Hoe houden we het binnenstedelijke bedrijventerrein betaalbaar?

Binnenstedelijke bedrijventerreinen staan onder druk. In veel steden zijn er ambities om ze te mengen, verdichten en transformeren. Wonen en werken moeten meer hand in hand gaan. De vraag die vaak wordt overgeslagen: waaróm moet er gemengd worden? Wouter Onclin en Steven Stolk van SITE urban development opperen dat sociale huur voor bedrijfsgebouwen op werklocaties hard nodig is. En alleen de woningnood is onvoldoende reden voor menging op bedrijventerreinen.

We zien het overal om ons geen: menging met wonen op bedrijventerreinen is niet gemakkelijk. Binnenstedelijke, stadsverzorgende bedrijventerreinen krijgen op veel plekken het label ‘gemengd’ opgeplakt. Ontwikkelaars en investeerders zien hun kans en maken mooie plannen voor gemengde woon-werklocaties. In de tussentijd trekken de APK-garage en de stukadoor weg. De hippe brouwerij en de architect komen ervoor in de plaats.

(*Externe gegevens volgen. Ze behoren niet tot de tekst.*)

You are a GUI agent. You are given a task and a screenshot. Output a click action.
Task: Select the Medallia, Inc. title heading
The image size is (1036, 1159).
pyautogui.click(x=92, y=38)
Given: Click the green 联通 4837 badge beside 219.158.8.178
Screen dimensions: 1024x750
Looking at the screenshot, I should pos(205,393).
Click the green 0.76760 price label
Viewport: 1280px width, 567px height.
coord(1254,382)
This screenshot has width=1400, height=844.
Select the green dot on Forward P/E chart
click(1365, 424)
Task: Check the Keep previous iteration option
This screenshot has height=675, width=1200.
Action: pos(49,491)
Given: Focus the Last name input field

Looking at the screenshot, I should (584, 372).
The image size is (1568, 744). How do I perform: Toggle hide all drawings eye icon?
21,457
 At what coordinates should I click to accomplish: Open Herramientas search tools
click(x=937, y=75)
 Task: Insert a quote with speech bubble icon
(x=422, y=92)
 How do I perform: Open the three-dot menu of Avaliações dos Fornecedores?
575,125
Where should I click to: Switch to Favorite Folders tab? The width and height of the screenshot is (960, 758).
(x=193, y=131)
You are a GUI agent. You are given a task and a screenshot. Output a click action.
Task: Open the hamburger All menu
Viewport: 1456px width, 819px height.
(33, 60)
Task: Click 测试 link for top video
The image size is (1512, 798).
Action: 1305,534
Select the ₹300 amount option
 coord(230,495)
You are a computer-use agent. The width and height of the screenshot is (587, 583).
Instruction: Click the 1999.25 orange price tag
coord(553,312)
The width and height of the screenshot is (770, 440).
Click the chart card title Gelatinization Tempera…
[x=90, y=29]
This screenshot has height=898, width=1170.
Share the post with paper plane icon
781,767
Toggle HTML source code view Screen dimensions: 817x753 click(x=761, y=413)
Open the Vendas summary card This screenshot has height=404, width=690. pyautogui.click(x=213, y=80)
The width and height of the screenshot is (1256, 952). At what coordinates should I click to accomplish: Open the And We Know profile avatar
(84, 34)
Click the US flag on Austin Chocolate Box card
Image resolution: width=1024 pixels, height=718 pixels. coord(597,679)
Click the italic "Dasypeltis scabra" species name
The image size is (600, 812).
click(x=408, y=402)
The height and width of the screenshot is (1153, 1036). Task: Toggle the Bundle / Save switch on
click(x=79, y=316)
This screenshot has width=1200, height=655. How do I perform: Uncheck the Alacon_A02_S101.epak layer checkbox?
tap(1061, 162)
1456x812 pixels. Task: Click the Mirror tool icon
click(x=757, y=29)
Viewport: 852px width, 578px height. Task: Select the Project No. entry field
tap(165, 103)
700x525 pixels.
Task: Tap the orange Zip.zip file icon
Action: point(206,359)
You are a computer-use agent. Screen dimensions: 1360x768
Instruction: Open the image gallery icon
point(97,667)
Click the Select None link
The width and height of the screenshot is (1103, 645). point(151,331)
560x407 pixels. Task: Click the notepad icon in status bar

Zelf doen we hier vrolijk aan mee met ons kantoor in het Amsterdamse Hamerkwartier.

Cijfers uit de Kamerbrief ‘Ruimte voor economie’ (oktober 2022) illustreren het belang van stadsverzorgende bedrijventerreinen. 75 procent van de werknemers woont en werkt in dezelfde stad. Er is dus een sterke lokale link tussen banen en inwoners. Vertrekken de bedrijven, dan moeten de mensen verder reizen:

  • 30 procent van de werkzame beroepsbevolking werkt op een bedrijventerrein, waarvan 75 procent woont en werkt in dezelfde stad
  • 40 procent van het BBP wordt verdiend op bedrijventerreinen
  • 60 procent van alle investeringen in R&D wordt gedaan op bedrijventerreinen
  • 2,5 procent van het huidig ruimtegebruik in Nederland is bestemd voor economische activiteit

Stedenbouwers en beleidsmakers maken fraaie toekomstbeelden waarin zowel plek is voor wonen als voor bedrijvigheid. Het liefst naast of boven elkaar. In de afgelopen jaren is in Nederland 45 vierkante kilometer (tweemaal Amsterdam Zuidoost) aan bedrijventerrein herontwikkeld.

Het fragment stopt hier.